Une colère qui, d’ailleurs, ne s’exprime jamais avec violence. Car si Zero est sans équivoque quant à la responsabilité d’un état qui n’est d’ailleurs jamais cité, il est un film qui reste optimiste, ponctué par des moments solaires de vies quotidiennes, et qui montre aussi que, tous ces patients fragilisés restent des individus à part entière. Des individus dignes, aux vies riches, et qui ne méritent pas moins d’attention que les valides qui les entourent, à l’image de Kiyoko qui, même incapable de parler, continue d’agir comme une maîtresse de maison prévenante à chaque fois que Soda vient filmer chez elle. Enfin, son final, d’une étonnante douceur, porte, avec ses dernières images, un espoir non dissimilé quant à la possibilité de changer pour le meilleur, même à 82 ans passés.

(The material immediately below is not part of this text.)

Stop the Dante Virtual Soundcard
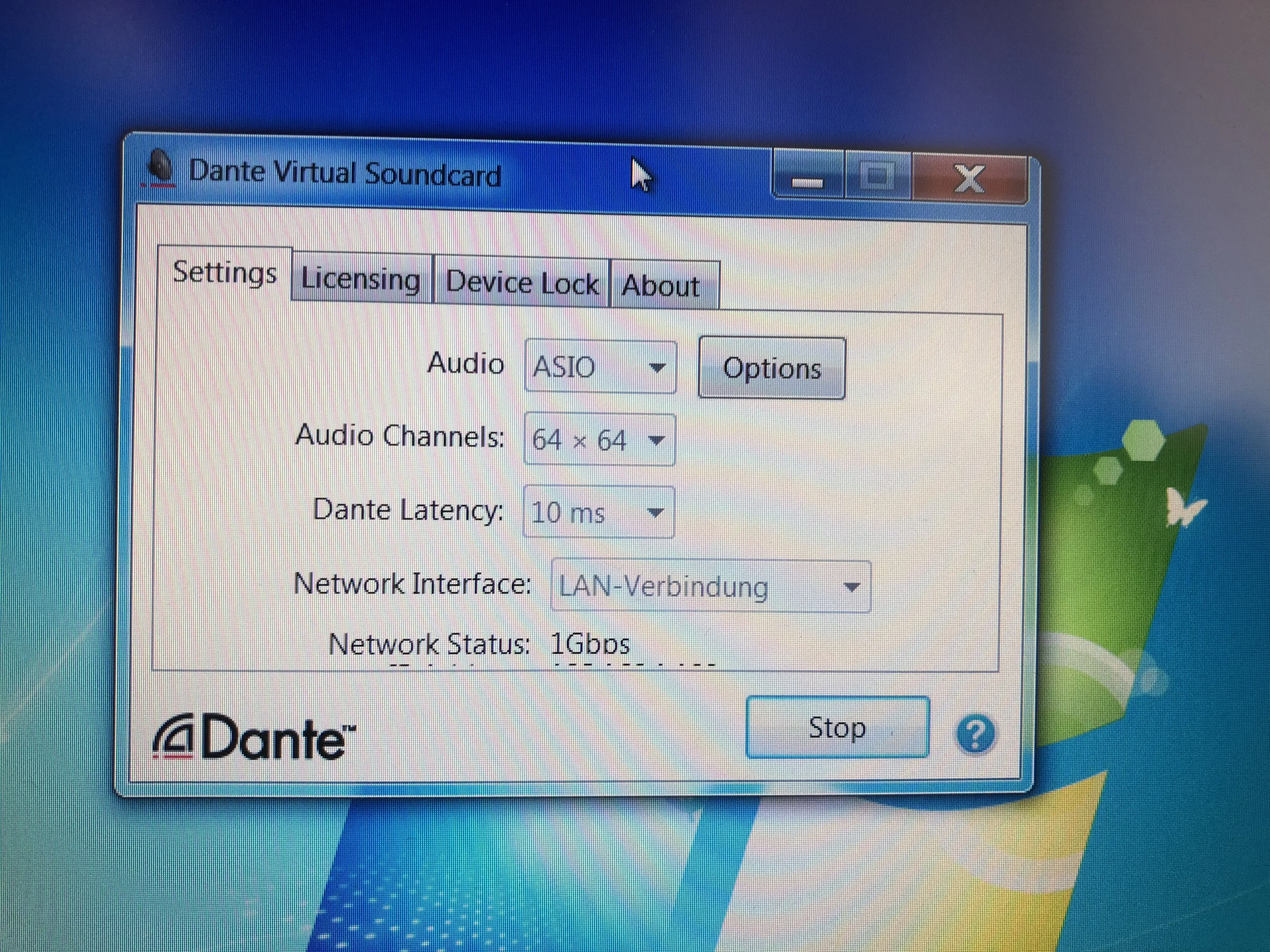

Film féministe, film social, réflexion sur le soin et son coup humain, psychologique et économique – la clinique où travaillait le professeur a fermé depuis le tournage – Professeur Yamamoto part à la retraite est une œuvre capitale, qui devrait résonner largement au-dehors des frontières du Japon. Un exemple d’humanité qui brille autant par son dispositif tout entier aux services de ceux qu’il filme, aidant et aidés, que par le soin qu’il apporte à reconnaître l’importance de tout ce qui passe devant sa caméra. Médecins, patients, amis, collégiens, touristes et même chats errants.